Objective: To further expand our knowledge of natural dyes and dying, and explore the use of organic textiles.

 Hypothesis: That the organic textiles will preform the same or better than the chemically treated textiles. That they natural dyes will preform a little more irregular than the synthetic dyes, but still produce unique colors.  

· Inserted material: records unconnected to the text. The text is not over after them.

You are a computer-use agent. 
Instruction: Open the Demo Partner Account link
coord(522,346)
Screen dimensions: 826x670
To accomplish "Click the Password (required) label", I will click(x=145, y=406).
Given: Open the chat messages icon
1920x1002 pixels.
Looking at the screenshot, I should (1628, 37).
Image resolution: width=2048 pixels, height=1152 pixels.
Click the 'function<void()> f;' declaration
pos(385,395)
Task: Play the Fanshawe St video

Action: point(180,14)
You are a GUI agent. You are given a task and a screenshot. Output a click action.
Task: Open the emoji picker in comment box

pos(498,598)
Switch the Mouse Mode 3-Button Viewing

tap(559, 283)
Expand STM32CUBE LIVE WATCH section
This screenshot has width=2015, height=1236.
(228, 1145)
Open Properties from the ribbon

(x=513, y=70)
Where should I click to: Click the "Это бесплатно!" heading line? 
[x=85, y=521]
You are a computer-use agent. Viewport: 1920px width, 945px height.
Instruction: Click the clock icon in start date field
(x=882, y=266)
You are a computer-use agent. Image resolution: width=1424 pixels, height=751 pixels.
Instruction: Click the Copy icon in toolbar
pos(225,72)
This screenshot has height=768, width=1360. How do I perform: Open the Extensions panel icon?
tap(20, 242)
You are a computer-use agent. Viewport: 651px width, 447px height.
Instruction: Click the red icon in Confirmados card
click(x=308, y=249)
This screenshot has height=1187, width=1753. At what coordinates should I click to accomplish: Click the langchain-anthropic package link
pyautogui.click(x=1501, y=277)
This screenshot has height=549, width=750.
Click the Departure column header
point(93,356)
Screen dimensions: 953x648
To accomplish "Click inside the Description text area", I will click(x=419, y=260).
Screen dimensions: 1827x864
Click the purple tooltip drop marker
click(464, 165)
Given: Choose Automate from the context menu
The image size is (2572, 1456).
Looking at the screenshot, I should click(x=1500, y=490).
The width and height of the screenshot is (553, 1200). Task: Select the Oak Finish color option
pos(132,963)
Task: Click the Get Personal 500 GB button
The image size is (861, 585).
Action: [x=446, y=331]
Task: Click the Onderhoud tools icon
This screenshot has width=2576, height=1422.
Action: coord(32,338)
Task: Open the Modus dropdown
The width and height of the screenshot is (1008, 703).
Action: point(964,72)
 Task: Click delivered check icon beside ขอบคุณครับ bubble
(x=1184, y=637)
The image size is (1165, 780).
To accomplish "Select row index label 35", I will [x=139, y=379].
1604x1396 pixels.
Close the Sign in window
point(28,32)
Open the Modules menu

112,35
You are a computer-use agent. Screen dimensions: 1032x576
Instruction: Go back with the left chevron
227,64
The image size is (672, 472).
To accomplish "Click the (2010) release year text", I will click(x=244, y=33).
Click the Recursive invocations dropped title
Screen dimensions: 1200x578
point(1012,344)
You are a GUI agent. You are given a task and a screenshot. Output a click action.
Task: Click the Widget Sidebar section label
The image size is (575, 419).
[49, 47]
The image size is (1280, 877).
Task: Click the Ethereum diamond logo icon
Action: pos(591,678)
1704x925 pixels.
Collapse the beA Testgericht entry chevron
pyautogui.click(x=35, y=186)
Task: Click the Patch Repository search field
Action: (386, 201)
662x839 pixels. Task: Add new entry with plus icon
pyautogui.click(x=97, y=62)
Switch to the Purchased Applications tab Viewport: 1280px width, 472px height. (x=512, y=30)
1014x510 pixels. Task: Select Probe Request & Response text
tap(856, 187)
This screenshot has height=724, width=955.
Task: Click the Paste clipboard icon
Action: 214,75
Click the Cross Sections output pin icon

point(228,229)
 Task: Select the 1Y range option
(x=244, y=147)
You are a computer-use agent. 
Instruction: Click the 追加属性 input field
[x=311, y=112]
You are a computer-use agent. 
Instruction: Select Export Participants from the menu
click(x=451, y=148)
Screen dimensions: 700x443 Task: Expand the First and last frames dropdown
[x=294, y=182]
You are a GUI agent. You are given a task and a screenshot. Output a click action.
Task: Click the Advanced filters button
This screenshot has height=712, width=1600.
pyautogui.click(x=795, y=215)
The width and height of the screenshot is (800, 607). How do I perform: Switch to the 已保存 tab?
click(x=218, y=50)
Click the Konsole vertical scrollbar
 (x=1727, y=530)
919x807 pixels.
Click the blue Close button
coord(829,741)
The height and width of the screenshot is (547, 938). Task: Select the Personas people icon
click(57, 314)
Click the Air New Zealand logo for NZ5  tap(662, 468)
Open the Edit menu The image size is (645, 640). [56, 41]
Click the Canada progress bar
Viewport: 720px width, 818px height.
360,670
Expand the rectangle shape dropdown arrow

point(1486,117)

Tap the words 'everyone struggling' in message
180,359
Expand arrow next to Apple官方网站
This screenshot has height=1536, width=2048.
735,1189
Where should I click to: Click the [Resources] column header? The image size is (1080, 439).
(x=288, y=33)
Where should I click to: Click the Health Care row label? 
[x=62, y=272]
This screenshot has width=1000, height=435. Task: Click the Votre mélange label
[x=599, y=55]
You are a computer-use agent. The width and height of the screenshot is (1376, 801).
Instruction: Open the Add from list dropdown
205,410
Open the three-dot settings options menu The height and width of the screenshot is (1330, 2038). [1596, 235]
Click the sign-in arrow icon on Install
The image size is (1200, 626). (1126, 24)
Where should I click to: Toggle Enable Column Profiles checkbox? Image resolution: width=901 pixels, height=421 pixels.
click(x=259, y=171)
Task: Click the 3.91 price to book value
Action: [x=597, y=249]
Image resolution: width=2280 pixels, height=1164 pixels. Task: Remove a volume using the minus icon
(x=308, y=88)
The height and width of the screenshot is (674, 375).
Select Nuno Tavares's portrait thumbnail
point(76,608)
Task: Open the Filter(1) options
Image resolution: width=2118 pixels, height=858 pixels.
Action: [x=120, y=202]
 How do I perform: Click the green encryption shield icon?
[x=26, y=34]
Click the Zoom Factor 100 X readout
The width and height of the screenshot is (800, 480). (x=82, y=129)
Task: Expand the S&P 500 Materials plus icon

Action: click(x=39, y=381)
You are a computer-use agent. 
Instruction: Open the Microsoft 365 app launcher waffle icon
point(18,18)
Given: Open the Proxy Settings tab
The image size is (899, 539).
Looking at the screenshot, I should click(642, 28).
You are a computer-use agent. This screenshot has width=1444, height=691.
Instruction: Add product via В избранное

Treat  the fabric in a mordant leaving it to soak over a few days. We will than make our dyes and begin dying the fabrics. The mordant is 2 cups soda ash (Sodium Carbonate), 4 oz of vinegar, and 2 gallons of water.
Test the Ph levels of the mordant
Boil water
Take Vegetables and fruits and crush them up.
 Add the vegetables to the water, continue to boil for 45 minutes
Strain the liquid out to separate the dyes.
Test the Ph levels of the dyes.
Create swatches from two materials that will be dyed separately with all the dyes so we can compare.
Dye the larger sheet of organic cotton hemp blend together to compare the natural dyes interact with each other.
Dye the non organic t-shirts with all dyes.
Leave the dye on the fabric over night.
Wash out the dyes.
Compare the synthetic dyes next to the organic dyes on the T-shirt,
Observe if the organic dyes if the organic material absorbed more color than the non organic material.

Does the organic textile absorb the color better than the chemically treated textiles
How do each of the dyes preform? What colors did the dyes create? How even is the color.
How do the natural dyes interact with each other?
How to the natural dyes compare to the synthetic dyes?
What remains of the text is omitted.